Banks are an integral part of the modern financial system, without which the economy cannot fully function. In addition, due to the magnitude of the influence of these organizations, they directly affect the daily life of every person, constantly participating in it. Most people in today’s high-tech world depend on banks and are receptive to even small policy changes. This paper aims to analyze the role of banks in everyday life and the impact of changing banking policies on personal decision-making.
These financial institutions are actively involved in the economy at various levels. However, one of the primary roles of banks is the position of an intermediary (Gobat, n.d.). They accept money from those who want to keep it safe, thus forming deposits, and give money to those who need it, creating a system of loans (Gobat, n.d.). Therefore, one of the most prominent roles of a bank for the average person is a money vault. This financial institution, in this context, can be a reliable safe that will keep existing funds protected, optionally even increasing them in volume by paying interest on deposits. On the other hand, a bank can be a source of loans in cases where a person does not have the opportunity to save up or is in an emergency.
Both of these roles are the most apparent manifestations of banking intermediary functions. However, in today’s world, people are much less likely to go directly to bank buildings with any specific deposit or loan request. Nevertheless, these changes do not reduce the volume of interaction with them. This is actively facilitated by the spread of modern technologies, such as bank cards and contactless payments. These funds allow people to make cashless payments, which is often much more convenient. However, these operations require an individual to constantly contact a bank since all non-cash transactions can only occur through money exchanges in the banking system. Thus, an additional role of banks in the daily life of a person is to maintain the financial system and ensure the smooth operation of all monetary transactions.

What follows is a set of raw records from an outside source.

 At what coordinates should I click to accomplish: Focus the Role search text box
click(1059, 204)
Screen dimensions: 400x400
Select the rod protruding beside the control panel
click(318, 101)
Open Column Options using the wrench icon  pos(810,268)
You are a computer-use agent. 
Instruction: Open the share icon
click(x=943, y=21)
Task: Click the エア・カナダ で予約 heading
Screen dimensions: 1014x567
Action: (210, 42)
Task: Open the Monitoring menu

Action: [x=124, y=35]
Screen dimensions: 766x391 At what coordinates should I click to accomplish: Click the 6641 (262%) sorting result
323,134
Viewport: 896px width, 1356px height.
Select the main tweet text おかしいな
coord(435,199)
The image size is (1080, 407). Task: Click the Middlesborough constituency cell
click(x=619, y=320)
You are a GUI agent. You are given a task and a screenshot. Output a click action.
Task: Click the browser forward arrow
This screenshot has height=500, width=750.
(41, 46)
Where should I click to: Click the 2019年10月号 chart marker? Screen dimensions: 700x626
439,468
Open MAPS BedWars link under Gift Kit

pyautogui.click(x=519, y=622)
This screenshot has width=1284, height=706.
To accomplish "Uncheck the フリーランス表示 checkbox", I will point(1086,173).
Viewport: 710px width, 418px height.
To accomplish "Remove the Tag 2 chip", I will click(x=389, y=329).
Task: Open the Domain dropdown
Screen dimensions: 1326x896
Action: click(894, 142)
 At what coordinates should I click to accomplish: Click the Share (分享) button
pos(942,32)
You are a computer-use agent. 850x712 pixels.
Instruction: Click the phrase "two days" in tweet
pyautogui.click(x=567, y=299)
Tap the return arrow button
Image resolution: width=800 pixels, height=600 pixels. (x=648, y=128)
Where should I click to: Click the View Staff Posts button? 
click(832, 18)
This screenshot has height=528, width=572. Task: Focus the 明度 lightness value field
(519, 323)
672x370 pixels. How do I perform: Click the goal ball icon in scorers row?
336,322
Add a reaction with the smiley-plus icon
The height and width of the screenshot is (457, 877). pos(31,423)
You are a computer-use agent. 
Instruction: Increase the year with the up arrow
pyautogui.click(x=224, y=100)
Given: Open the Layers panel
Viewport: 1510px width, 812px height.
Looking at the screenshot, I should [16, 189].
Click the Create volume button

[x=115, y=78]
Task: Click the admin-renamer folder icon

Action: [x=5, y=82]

The latter factor strongly influences a person’s life, imposing a range of restrictions and financial policies that they must keep in mind. As a consequence, even small policy changes can have a significant impact on important life decisions. The simplest example would be a change in interest rates on loans issued by banks. People often turn to the credit system when they urgently need to acquire a large amount of money to implement a decision. For example, I might need to make a significant purchase that should serve as the basis for a future business. It can be acquiring a new computer or specialized hardware or software with which I plan to earn money. In such a case, an increase in the interest rate would mean a higher final payment on the loan, which I would not be able to afford, forcing me to postpone my plans temporarily. Simultaneously, the opposite situation is also possible – introducing certain credit concessions that can push a person to finally implement long-drawn strategies.
Thus, banks play a significant role in a person’s daily life, ensuring the safety of the financial system and serving as intermediaries in most monetary transactions. Thanks to the development of modern technologies, almost every adult, in one way or another, interacts with banks almost daily, for example, by making cashless payments. As a result, there is a need to monitor changes in banking financial policies closely since they can significantly affect both a person’s routine and their important life decisions.
Reference
Gobat, J. (n.d.). Banks: At the heart of the matter. International Monetary Fund. Web.